Veritext v. Newman Law Group — Court affirms judgment for unpaid court reporting fees against law firm

Case
Veritext v. Newman Law Group
Court
Ohio Court of Appeals (Second District)
Date Decided
2026-06-05
Docket No.
30699
Judge(s)
Robert G. Hanseman, J.; Ronald C. Lewis, P.J.; Michael L. Tucker, J.
Topics
Breach Of Contract, Collections Creditor Rights, Civil Procedure
Source
Full opinion on CourtListener · PDF

Background

Veritext, a court-reporting services company, sued Newman Law Group, a Dayton law firm, for unpaid invoices totaling approximately $50,748.73 for court-reporting services provided between March 2020 and January 2022. Newman raised multiple defenses, including that its former clients had agreed to pay the court-reporting fees directly, and filed counterclaims alleging violations of the Fair Debt Collection Practices Act and Consumer Sales Practices Act.

Cross-motions for summary judgment were filed. The trial court granted partial summary judgment to Veritext on its claim for money due on account, denied Newman’s motion, and awarded Veritext $50,748.73 in damages after a bench trial. Newman appealed, raising four assignments of error.

The Court’s Holding

The Second District affirmed the trial court’s judgment on all four assignments of error. The court rejected Newman’s argument that its former clients were the primary obligors for the court-reporting fees, finding that Veritext’s agreement was solely with Newman, not with Newman’s clients.
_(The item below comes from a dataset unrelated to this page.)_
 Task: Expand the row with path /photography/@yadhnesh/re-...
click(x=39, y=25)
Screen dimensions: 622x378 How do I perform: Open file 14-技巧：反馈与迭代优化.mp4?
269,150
Even though some clients voluntarily paid Veritext directly, this did not establish a contractual relationship between Veritext and those clients.

On the mitigation of damages defense, the court found it unreasonable to require Veritext to pursue collection from Newman’s clients, who were third parties with no legal obligation to Veritext. The court held that Veritext was entitled to focus its collection efforts on the directly responsible party, Newman.

Key Takeaways

  • A law firm that engages a court-reporting service remains liable for payment even if the firm’s clients agreed separately to cover those costs.
  • A plaintiff is not required to mitigate damages by pursuing collection from third parties who have no legal obligation to pay.
  • Voluntary payments by third parties do not establish a contractual relationship or shift the primary obligation from the contracting party.

Why It Matters

This case is a cautionary tale for law firms regarding vendor relationships. Ohio practitioners should be aware that when they engage court reporters, process servers, or other litigation vendors, the firm remains primarily liable for payment regardless of any separate arrangement with clients. Firms seeking to shift payment responsibility should formalize those arrangements with clear written agreements between the vendor and the client.